Charles Payne, the huntsman of the Pytchley, was much damaged by being thrown out of a gig; while, a short time ago, his head whip, who had fearlessly crossed almost every fence in Northamptonshire, dislocated his shoulder by slipping off a little deal table. The gallant master of the Tedworth hounds was severely injured in his conservatory; the huntsman of the Surrey fox-hounds within his house by a fall. Lastly, it may truly be asserted, that, in hunting, more accidents occur from over caution in riders than from a combination of boldness and judgment; indeed, if hunters could but speak, they would often whisper to their riders, "If you keep taking such affectionate care of MY HEAD, you'll throw me DOWN."
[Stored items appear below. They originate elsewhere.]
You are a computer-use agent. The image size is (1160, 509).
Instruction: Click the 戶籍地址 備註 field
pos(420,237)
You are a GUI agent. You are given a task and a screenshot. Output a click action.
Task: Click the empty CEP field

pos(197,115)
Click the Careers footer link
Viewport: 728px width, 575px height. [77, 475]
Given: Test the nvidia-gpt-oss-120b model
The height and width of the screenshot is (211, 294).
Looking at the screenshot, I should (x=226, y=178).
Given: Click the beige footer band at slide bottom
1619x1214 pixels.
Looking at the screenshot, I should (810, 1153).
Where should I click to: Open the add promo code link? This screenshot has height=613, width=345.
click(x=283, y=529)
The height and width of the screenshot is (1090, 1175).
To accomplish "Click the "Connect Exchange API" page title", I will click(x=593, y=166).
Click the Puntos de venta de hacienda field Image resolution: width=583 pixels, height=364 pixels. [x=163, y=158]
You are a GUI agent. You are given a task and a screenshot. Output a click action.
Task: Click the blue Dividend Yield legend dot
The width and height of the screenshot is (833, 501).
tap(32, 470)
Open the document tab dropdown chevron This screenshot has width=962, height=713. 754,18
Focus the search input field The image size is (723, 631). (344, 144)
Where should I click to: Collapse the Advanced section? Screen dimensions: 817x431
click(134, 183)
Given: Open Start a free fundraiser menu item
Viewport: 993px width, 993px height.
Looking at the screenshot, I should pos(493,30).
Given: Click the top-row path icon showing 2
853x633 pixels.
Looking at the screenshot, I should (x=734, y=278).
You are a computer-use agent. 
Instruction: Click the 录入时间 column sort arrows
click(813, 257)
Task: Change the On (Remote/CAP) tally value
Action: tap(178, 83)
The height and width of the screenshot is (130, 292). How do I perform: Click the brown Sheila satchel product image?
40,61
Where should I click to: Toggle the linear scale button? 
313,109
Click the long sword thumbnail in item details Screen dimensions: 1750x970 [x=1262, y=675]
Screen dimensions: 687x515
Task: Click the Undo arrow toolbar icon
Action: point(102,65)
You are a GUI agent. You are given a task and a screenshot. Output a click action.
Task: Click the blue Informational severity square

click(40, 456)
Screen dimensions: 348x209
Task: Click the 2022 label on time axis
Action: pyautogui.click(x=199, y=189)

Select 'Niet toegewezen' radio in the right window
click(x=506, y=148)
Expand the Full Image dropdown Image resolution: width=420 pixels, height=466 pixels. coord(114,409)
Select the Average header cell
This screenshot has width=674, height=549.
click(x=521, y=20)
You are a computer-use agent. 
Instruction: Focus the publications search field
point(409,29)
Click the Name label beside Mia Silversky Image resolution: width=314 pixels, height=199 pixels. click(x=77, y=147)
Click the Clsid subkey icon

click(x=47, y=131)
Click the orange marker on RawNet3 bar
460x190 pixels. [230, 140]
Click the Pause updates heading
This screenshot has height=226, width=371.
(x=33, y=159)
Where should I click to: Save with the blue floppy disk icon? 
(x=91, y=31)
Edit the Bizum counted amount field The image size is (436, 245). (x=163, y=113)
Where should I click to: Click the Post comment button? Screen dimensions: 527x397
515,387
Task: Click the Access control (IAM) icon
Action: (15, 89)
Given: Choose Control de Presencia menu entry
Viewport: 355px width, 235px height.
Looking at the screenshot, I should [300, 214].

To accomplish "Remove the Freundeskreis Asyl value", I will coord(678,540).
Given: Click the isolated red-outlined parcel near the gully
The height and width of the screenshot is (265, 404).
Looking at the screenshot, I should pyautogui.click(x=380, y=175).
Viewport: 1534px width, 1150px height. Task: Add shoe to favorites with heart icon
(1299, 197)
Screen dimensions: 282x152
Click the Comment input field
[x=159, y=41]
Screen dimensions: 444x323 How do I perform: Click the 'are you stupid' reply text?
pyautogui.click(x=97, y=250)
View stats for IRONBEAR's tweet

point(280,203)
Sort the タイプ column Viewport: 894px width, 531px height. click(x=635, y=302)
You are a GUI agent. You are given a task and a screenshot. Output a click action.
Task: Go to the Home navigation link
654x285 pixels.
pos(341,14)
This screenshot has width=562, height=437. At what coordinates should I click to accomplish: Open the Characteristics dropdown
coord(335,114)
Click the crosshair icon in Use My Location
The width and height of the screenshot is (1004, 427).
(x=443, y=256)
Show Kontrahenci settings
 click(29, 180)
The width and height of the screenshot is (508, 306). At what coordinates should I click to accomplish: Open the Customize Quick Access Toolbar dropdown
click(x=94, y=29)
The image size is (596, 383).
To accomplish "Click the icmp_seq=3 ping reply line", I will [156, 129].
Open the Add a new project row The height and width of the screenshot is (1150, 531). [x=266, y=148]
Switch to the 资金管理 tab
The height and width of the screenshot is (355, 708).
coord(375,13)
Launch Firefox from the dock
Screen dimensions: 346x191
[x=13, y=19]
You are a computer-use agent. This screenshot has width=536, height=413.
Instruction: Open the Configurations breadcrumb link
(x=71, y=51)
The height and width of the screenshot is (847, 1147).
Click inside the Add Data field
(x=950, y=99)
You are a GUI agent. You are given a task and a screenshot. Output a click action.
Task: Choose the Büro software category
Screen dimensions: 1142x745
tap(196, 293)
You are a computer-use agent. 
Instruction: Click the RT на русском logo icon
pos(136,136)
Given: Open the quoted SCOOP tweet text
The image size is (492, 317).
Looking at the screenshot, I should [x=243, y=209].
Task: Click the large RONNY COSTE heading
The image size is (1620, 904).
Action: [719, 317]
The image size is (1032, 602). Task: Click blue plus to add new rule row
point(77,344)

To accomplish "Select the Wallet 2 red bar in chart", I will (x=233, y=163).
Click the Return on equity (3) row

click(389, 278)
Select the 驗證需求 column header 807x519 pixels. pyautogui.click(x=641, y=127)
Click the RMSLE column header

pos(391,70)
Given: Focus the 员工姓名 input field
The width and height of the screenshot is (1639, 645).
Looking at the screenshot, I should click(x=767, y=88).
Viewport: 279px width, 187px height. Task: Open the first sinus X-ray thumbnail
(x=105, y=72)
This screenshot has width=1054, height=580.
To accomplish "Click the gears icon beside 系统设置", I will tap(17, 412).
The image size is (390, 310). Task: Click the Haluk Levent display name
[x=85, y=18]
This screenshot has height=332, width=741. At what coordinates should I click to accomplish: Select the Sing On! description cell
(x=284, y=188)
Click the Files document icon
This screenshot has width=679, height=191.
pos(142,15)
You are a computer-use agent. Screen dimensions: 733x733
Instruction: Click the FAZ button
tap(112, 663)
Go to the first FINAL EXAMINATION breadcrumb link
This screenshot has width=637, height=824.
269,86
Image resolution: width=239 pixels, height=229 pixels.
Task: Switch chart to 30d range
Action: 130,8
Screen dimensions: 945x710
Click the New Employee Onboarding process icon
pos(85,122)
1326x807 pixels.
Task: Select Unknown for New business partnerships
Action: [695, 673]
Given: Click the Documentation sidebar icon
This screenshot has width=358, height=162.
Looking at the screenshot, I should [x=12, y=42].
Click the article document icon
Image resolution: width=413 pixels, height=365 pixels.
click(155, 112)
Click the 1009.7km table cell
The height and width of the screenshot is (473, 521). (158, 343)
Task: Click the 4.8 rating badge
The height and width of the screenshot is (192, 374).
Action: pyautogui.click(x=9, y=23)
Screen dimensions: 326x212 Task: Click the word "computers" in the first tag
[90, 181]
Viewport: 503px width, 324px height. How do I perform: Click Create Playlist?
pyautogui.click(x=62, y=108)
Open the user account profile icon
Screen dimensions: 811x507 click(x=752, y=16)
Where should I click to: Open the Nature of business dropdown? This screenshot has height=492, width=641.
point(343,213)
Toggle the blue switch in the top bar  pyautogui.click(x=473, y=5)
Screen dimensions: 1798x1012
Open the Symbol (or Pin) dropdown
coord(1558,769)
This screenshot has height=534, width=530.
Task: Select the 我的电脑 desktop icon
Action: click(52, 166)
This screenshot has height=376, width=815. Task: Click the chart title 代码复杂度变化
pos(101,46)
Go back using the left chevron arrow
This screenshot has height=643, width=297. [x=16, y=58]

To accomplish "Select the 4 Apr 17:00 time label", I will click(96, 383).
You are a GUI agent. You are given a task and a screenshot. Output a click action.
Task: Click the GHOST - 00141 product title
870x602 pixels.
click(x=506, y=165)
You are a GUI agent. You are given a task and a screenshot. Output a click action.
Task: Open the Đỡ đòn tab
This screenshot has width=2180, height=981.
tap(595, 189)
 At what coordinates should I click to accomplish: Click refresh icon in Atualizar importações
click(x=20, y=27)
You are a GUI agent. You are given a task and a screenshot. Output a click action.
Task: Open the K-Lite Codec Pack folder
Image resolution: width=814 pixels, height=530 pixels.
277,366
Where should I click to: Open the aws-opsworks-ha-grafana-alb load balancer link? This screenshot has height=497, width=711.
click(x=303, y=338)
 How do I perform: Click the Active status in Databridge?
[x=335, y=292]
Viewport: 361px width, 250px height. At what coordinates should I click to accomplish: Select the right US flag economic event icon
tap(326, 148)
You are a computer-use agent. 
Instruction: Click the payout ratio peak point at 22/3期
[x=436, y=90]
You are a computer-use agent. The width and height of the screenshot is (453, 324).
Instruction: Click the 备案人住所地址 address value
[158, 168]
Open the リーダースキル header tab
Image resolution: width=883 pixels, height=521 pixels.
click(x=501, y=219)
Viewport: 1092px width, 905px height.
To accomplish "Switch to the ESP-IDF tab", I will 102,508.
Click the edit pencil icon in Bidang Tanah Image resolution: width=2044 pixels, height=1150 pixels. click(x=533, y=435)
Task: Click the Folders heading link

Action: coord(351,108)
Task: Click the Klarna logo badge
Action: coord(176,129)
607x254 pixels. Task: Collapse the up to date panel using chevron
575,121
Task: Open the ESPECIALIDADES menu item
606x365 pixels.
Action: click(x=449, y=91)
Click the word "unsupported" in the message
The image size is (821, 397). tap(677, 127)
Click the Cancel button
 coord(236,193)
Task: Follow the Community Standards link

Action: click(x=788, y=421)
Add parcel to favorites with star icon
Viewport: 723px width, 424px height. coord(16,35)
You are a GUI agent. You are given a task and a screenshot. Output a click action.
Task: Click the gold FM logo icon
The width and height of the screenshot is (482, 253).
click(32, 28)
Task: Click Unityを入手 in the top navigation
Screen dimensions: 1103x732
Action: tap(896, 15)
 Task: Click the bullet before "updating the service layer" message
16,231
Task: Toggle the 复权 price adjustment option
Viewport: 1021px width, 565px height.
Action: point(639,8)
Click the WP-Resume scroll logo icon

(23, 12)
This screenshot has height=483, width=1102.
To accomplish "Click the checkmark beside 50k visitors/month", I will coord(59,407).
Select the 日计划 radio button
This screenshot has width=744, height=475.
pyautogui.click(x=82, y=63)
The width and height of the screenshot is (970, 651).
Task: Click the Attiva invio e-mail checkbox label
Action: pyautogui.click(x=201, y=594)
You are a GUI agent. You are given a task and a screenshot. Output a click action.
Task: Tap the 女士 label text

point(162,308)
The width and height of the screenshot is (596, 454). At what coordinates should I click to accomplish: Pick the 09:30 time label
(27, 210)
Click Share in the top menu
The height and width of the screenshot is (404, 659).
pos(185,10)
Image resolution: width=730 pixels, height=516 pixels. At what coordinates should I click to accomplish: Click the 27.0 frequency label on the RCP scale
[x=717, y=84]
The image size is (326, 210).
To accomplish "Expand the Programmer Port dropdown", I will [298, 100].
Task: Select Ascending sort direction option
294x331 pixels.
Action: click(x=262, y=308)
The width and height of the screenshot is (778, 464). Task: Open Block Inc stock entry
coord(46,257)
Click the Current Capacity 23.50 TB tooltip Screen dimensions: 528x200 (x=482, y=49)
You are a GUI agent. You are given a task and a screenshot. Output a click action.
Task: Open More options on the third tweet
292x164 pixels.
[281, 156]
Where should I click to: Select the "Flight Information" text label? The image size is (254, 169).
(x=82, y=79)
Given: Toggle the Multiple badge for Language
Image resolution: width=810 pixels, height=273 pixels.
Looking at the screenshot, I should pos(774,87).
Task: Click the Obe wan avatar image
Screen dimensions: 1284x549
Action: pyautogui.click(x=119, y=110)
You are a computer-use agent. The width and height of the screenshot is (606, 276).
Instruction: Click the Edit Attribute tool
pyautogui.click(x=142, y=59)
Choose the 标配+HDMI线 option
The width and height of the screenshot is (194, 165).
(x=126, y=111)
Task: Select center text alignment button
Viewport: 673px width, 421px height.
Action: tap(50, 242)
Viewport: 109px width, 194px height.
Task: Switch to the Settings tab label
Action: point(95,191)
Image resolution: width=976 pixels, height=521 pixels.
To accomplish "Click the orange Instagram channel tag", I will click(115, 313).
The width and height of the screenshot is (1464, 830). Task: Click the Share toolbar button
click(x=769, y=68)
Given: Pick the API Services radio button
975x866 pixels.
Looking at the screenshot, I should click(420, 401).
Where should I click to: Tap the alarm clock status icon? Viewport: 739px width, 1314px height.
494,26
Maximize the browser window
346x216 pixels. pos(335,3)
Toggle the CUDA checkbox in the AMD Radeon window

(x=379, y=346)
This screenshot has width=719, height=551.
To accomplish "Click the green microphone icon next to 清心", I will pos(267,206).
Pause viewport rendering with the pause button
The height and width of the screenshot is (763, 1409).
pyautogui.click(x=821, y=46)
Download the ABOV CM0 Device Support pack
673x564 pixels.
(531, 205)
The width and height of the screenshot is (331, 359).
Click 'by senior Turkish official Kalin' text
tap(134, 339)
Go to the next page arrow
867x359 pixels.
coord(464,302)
The encouragement given to farmers to breed horses of the best description, the high prices paid to them for hay, oats, beans, and straw; the sums of money expended for the purchase or rent of hunting-boxes, lodgings, stables, carriage-houses, &c., added to a variety of other incidental expenses, large and small, amount to a grand total which it would be less easy to underrate than exaggerate.

But besides the sums which hunting-men, by maintaining from eight to fourteen hunters, with grooms and strappers in proportion, distribute in their various localities, in almost every county men of rank and fortune step forward to support, more or less at their own private cost, a huntsman, one or two whips, hounds, and a stable full of horses, for the recreation and amusement of the community.

With this generous object in view, the late Sir Richard Sutton, for many years, spent about 10,000l. a-year in maintaining two packs of hounds and a stud of about fifty horses, for which he readily paid enormous prices.

In any portion of the globe, except the United Kingdom, the price of dog-flesh in England would appear utterly incomprehensible. In 1812 Lord Middleton gave 1200 guineas for the pack he purchased. When Mr. Warde gave up the Craven country Mr. Horlock paid him 2000 guineas for his hounds; while Lord Suffield coolly handed over to Mr. Lambton 3000 guineas for his pack without seeing them. To Mr. Conyers the master of the Tedworth hounds offered for "Bashful" 100 guineas; and for another bitch, called "Careful," 400 guineas, or 10,080 francs; a sum which, in any village in France, would be considered for a peasant girl—though neither bashful nor careful—a splendid marriage portion.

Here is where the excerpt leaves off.